In [1]:
# Importing libraries needed to scrape
import requests
from bs4 import BeautifulSoup
import pandas as pd
import re
# This will be heavily commented as you can imagine it's easy to forget a python library lol

In [2]:
needed_headers = {'User-Agent': 'Mozilla/5.0 (Windows NT 10.0; Win64; x64) AppleWebKit/537.36 (KHTML, like Gecko) Chrome/91.0.4472.124 Safari/537.36'}

res = requests.get("https://www.themoviedb.org/movie", headers=needed_headers)
res.status_code
# An exit status of 200 means OK :)


200

In [3]:
# Creating an instance of the BeautifulSoup class
# also im going to be using lxml instead html.parser lets see how that goes
soup = BeautifulSoup(res.text, "lxml")

# We won't call soup for our own sanity!

In [4]:
web_content = soup.get_text().strip()
# using .strip() right now gets rid of trailing whitespaces but not leading??? wtf? will figure out
print(web_content[:15])

Popular Movies 


### Extracting the title of the web page using various methods:

In [5]:
# Extracting title
soup.title


<title>Popular Movies — The Movie Database (TMDB)</title>

In [7]:
# Another method of fetching the title
soup.select("title")[0].getText()

'Popular Movies — The Movie Database (TMDB)'

### We will use functions to help ease our workflow:

In [9]:
# Generalizing initial task with the help of functions..
def vaccum(url: str) -> BeautifulSoup:
    try:
        # I am not a robot
        needed_headers = {'User-Agent': 'Mozilla/5.0 (Windows NT 10.0; Win64; x64) AppleWebKit/537.36 (KHTML, like Gecko) Chrome/91.0.4472.124 Safari/537.36'}
        res_func = requests.get(url,headers=needed_headers)

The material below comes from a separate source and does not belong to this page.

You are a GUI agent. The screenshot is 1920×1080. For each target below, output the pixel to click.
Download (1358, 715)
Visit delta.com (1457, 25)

        # Raise exception if status code is 5xx or 4xx
        res_func.raise_for_status()

        return BeautifulSoup(res_func.text, "lxml")
    
    except requests.exceptions.RequestException as e:
        # Catch all request-related errors 
        print(f"An Error occured!: {e}")
        return None
    
    finally:
        print("Excecution FIN")

In [10]:
# test case 1: a working url
vaccumed = vaccum("https://www.themoviedb.org/movie")
# This works, won't call it for obvious reasons

Excecution FIN


In [None]:
# test case 2: malformed/incorrect URLS
vaccum("https://www.themovipepepe.org/what")

An Error occured!: HTTPSConnectionPool(host='www.themovipepepe.org', port=443): Max retries exceeded with url: /what (Caused by NewConnectionError('<urllib3.connection.HTTPSConnection object at 0x000002F7067E4C10>: Failed to establish a new connection: [Errno 11001] getaddrinfo failed'))
Excecution FIN


In [8]:
# Displaying the name of the first movie
first_movie = soup.select(".content h2")[3].getText()
first_movie

'Red One'

In [9]:
#  Extracting User rating of the first movie
span_class = soup.select_one(".user_score_chart .icon")['class'][1]
span_class
perc1 = span_class.split("icon-r")[1]
print(f"User score of the movie: {first_movie} is {perc1}%")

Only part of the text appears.